Anyhow on hearing about Ethereal I installed and started using it. Bingo,
whenever the pings time out on my network I see hundreds of NBNS for the
same name from a single client on the Music network.

When I disconnect the Music network the problem goes away but then they
complain about their loss of email, Intranet and Internet.

I don't know enough about Linux to help the admin of the Linux system but I
do know that I cannot afford to have this occur again.

So I was wondering if I could use an old NT 4 box with two NIC's as a router
or is there a better approach? Would NBNS requests be routed by NT 4 acting
as a router?

Any help appreciated.

Andy.

 

[Doug Sherman [MVP]]

Make sure the problem client is not configured to use a nonexistent or
erroneous WINS server.

If the query is for a name that exists on the network, create an lmhosts
file on the problem client which maps the correct IP address to the name.
If the name does not exist, map the name to 127.0.0.1.

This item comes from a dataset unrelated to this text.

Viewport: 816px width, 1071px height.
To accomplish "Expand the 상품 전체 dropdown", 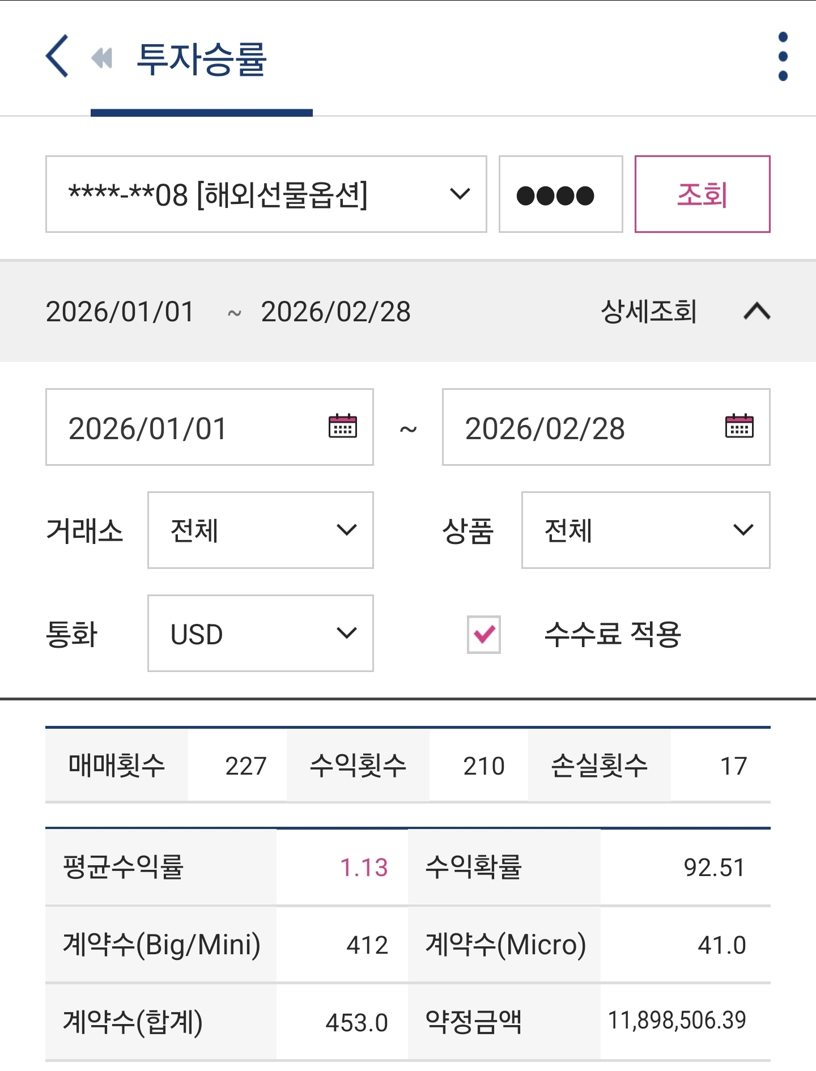I will coord(646,530).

NBNS queries are directed packets, so they would be forwarded by a
multihomed NT4.0 machine with IP forwarding enabled.

Doug Sherman
MCSE Win2k/NT4.0, MCSA, MCP+I, MVP

 

[Guest]

Make sure the problem client is not configured to use a nonexistent or
erroneous WINS server.

If the query is for a name that exists on the network, create an lmhosts
file on the problem client which maps the correct IP address to the name.
If the name does not exist, map the name to 127.0.0.1.

NBNS queries are directed packets, so they would be forwarded by a
multihomed NT4.0 machine with IP forwarding enabled.

Doug Sherman
MCSE Win2k/NT4.0, MCSA, MCP+I, MVP

Doug,

Thanks for posting. What would you recommend we use to stop such traffic
being broadcast? Our network Switches are all 3Com 4200 series.

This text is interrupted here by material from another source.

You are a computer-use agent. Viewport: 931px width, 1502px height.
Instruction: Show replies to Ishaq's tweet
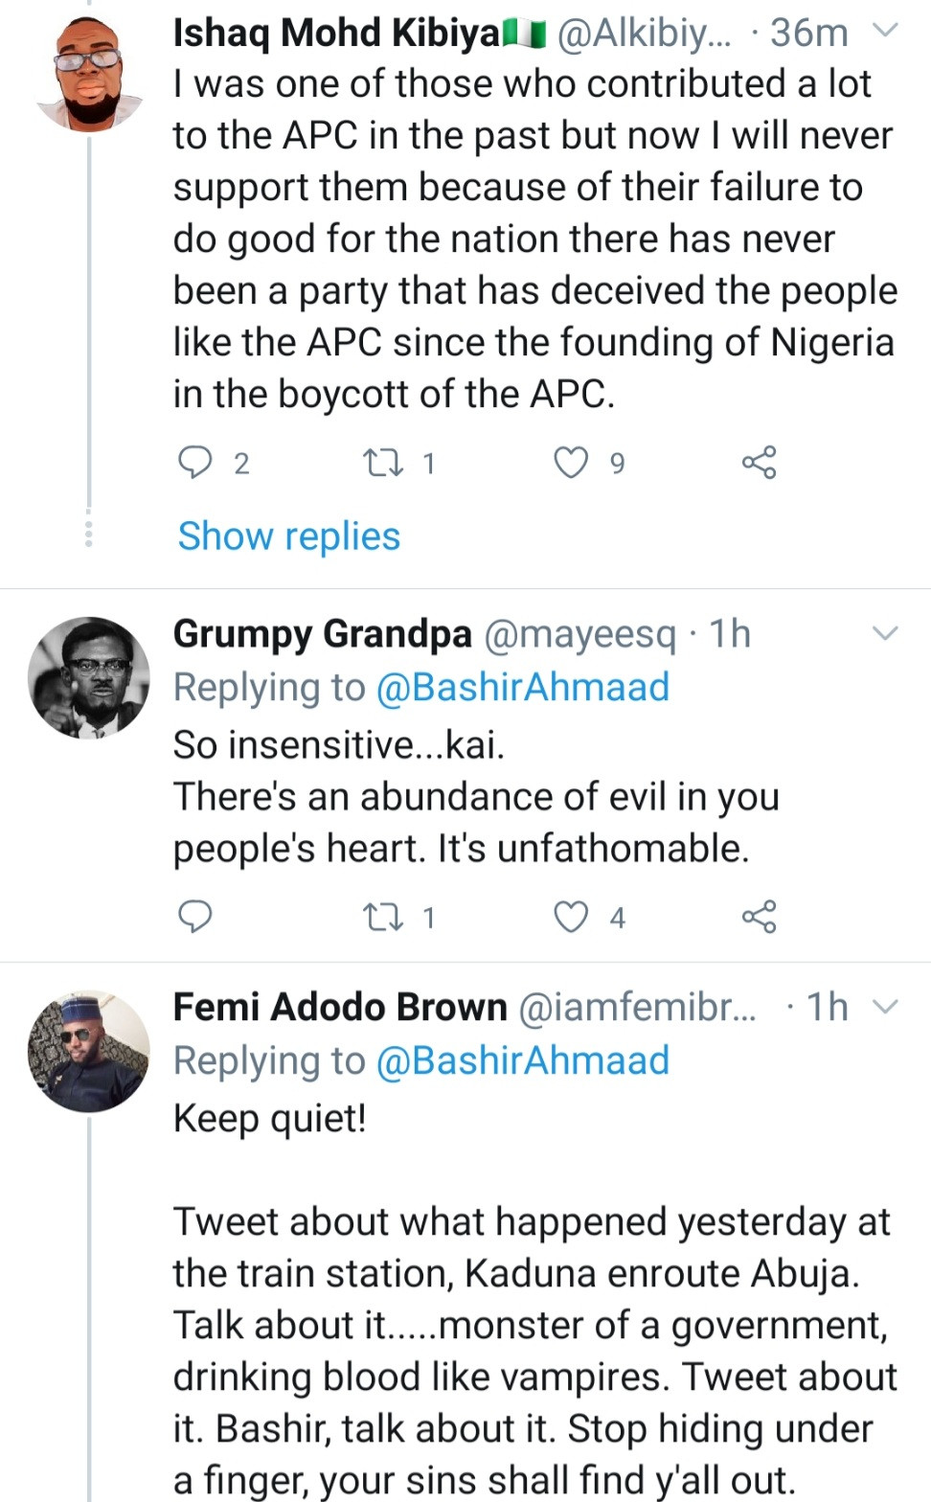[288, 535]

We know we can deal with this traffic once it has occured but the situation
is such that it would be better if we could implement a solution
that would isolate the two networks save for Internet access (port 80) and
Email (Outlook 2003). Our switches do have vlan support but we don't have
experience of this and I we don't have the time to spend discovering that
isn't the way forward for us. My thoughts are now leaning towards a
firewall. Any comments.

Thanks,

Andy.

 

[Phillip Windell]

Thanks for posting. What would you recommend we use to stop such traffic
being broadcast? Our network Switches are all 3Com 4200 series.

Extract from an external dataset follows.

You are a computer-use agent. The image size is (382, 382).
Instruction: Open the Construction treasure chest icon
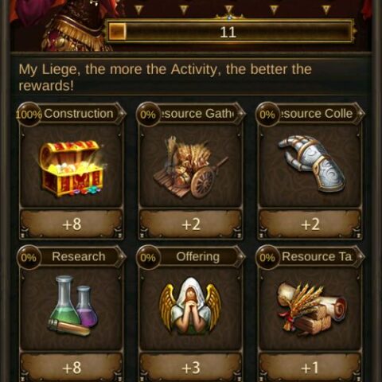[71, 168]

As he said,..they aren't "broadcasted", they are "directed". Switches and
Routers are irrelevant.

We know we can deal with this traffic once it has occured but the situation
is such that it would be better if we could implement a solution
that would isolate the two networks save for Internet access (port 80) and

No. The solution is to solve the problem,..not block the problem. You need
to check for an invalid network configuration on the Host causing the
problem.

 

[Guest]

As he said,..they aren't "broadcasted", they are "directed". Switches and
Routers are irrelevant.
and

No. The solution is to solve the problem,..not block the problem. You need
to check for an invalid network configuration on the Host causing the
problem.

Phillip,

Thanks for posting a reply. This is the first time I have come across the
term "directed" in this context. Google returned the following

"A network in which each arc has an associated direction of flow.
Directionof flow can be determined by arc direction (e.g., each arc is
digitized so that it is oriented downstream), a value in an item in the AAT,
or through the use of a selection file."

From this I am unable to work out in what way NBNS are directed.

My problem is that I am not the admin of the network from where this traffic
is originating. I have no control over their configuration and they rely on
my network solely for Internet access, Email and IIS. When problems have
occured they have fixed them only for the problem to re occur some time
later. Meanwhile I am getting some heat from a particular head of department
and looking silly.

Call me paranoid but I would like to have something in place that would
prevent my network being affected even if the same problem re - occurs on
the Music (other) network.

Any recommendations?

Andy.

 

[Phillip Windell]

From this I am unable to work out in what way NBNS are directed.

I can make it simpler.

When something is Broadcasted it is sent to the subnet's broadcast address.
If the network was 192.168.1.0/24 then that address would be 192.168.1.255.
All hosts on the subnet respond to it if the "payload" is valid for them.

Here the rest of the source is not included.